### Listed entries
* begin *

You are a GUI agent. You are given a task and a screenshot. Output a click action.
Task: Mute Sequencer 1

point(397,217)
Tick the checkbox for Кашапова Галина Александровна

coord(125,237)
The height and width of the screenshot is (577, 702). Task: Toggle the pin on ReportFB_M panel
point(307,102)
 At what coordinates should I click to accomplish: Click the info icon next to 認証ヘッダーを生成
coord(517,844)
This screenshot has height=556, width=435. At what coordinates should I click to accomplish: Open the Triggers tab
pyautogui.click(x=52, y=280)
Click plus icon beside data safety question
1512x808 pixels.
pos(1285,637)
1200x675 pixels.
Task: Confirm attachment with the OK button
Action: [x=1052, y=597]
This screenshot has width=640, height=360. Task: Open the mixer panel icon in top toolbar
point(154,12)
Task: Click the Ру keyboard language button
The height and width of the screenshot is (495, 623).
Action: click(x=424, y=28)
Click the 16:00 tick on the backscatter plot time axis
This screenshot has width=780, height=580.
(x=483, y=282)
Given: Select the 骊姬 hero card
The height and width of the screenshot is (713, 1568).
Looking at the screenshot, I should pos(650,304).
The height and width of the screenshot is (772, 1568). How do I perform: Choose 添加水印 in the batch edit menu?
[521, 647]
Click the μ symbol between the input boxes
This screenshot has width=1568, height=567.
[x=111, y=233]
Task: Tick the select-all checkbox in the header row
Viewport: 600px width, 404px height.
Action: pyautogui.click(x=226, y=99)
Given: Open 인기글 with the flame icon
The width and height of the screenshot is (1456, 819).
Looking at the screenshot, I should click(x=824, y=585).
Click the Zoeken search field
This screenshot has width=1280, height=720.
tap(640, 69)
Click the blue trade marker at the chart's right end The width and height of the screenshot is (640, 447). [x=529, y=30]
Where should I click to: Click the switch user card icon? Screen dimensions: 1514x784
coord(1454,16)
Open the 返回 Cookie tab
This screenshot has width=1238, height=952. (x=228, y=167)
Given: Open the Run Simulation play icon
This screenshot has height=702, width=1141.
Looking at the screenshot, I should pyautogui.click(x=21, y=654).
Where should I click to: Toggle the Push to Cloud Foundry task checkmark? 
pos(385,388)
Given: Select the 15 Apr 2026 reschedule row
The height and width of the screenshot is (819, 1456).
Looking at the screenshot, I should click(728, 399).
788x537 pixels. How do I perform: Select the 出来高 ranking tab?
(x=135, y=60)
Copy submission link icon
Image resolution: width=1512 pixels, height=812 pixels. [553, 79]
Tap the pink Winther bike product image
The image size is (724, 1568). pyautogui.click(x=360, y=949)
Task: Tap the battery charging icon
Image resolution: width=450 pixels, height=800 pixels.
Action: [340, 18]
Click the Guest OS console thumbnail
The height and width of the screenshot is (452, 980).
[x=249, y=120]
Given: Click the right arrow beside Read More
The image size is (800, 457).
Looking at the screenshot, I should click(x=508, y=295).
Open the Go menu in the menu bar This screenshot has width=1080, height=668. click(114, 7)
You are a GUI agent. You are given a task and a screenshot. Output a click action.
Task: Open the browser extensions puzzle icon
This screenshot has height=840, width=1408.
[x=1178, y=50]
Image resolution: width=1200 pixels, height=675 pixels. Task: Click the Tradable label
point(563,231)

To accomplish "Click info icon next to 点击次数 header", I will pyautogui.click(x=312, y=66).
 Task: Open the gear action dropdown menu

* end *

### Instructions for the task
Can you format every line of the records above as a Markdown table with the columns No. and Line, giving each line its own numbered row and leaving out blank lines?

### Problem solution
| No. | Line |
|---|---|
| 1 | You are a GUI agent. You are given a task and a screenshot. Output a click action. |
| 2 | Task: Mute Sequencer 1 |
| 3 | point(397,217) |
| 4 | Tick the checkbox for Кашапова Галина Александровна |
| 5 | coord(125,237) |
| 6 | The height and width of the screenshot is (577, 702). Task: Toggle the pin on ReportFB_M panel |
| 7 | point(307,102) |
| 8 |  At what coordinates should I click to accomplish: Click the info icon next to 認証ヘッダーを生成 |
| 9 | coord(517,844) |
| 10 | This screenshot has height=556, width=435. At what coordinates should I click to accomplish: Open the Triggers tab |
| 11 | pyautogui.click(x=52, y=280) |
| 12 | Click plus icon beside data safety question |
| 13 | 1512x808 pixels. |
| 14 | pos(1285,637) |
| 15 | 1200x675 pixels. |
| 16 | Task: Confirm attachment with the OK button |
| 17 | Action: [x=1052, y=597] |
| 18 | This screenshot has width=640, height=360. Task: Open the mixer panel icon in top toolbar |
| 19 | point(154,12) |
| 20 | Task: Click the Ру keyboard language button |
| 21 | The height and width of the screenshot is (495, 623). |
| 22 | Action: click(x=424, y=28) |
| 23 | Click the 16:00 tick on the backscatter plot time axis |
| 24 | This screenshot has width=780, height=580. |
| 25 | (x=483, y=282) |
| 26 | Given: Select the 骊姬 hero card |
| 27 | The height and width of the screenshot is (713, 1568). |
| 28 | Looking at the screenshot, I should pos(650,304). |
| 29 | The height and width of the screenshot is (772, 1568). How do I perform: Choose 添加水印 in the batch edit menu? |
| 30 | [521, 647] |
| 31 | Click the μ symbol between the input boxes |
| 32 | This screenshot has width=1568, height=567. |
| 33 | [x=111, y=233] |
| 34 | Task: Tick the select-all checkbox in the header row |
| 35 | Viewport: 600px width, 404px height. |
| 36 | Action: pyautogui.click(x=226, y=99) |
| 37 | Given: Open 인기글 with the flame icon |
| 38 | The width and height of the screenshot is (1456, 819). |
| 39 | Looking at the screenshot, I should click(x=824, y=585). |
| 40 | Click the Zoeken search field |
| 41 | This screenshot has width=1280, height=720. |
| 42 | tap(640, 69) |
| 43 | Click the blue trade marker at the chart's right end The width and height of the screenshot is (640, 447). [x=529, y=30] |
| 44 | Where should I click to: Click the switch user card icon? Screen dimensions: 1514x784 |
| 45 | coord(1454,16) |
| 46 | Open the 返回 Cookie tab |
| 47 | This screenshot has width=1238, height=952. (x=228, y=167) |
| 48 | Given: Open the Run Simulation play icon |
| 49 | This screenshot has height=702, width=1141. |
| 50 | Looking at the screenshot, I should pyautogui.click(x=21, y=654). |
| 51 | Where should I click to: Toggle the Push to Cloud Foundry task checkmark?  |
| 52 | pos(385,388) |
| 53 | Given: Select the 15 Apr 2026 reschedule row |
| 54 | The height and width of the screenshot is (819, 1456). |
| 55 | Looking at the screenshot, I should click(728, 399). |
| 56 | 788x537 pixels. How do I perform: Select the 出来高 ranking tab? |
| 57 | (x=135, y=60) |
| 58 | Copy submission link icon |
| 59 | Image resolution: width=1512 pixels, height=812 pixels. [553, 79] |
| 60 | Tap the pink Winther bike product image |
| 61 | The image size is (724, 1568). pyautogui.click(x=360, y=949) |
| 62 | Task: Tap the battery charging icon |
| 63 | Image resolution: width=450 pixels, height=800 pixels. |
| 64 | Action: [340, 18] |
| 65 | Click the Guest OS console thumbnail |
| 66 | The height and width of the screenshot is (452, 980). |
| 67 | [x=249, y=120] |
| 68 | Given: Click the right arrow beside Read More |
| 69 | The image size is (800, 457). |
| 70 | Looking at the screenshot, I should click(x=508, y=295). |
| 71 | Open the Go menu in the menu bar This screenshot has width=1080, height=668. click(114, 7) |
| 72 | You are a GUI agent. You are given a task and a screenshot. Output a click action. |
| 73 | Task: Open the browser extensions puzzle icon |
| 74 | This screenshot has height=840, width=1408. |
| 75 | [x=1178, y=50] |
| 76 | Image resolution: width=1200 pixels, height=675 pixels. Task: Click the Tradable label |
| 77 | point(563,231) |
| 78 | To accomplish "Click info icon next to 点击次数 header", I will pyautogui.click(x=312, y=66). |
| 79 |  Task: Open the gear action dropdown menu |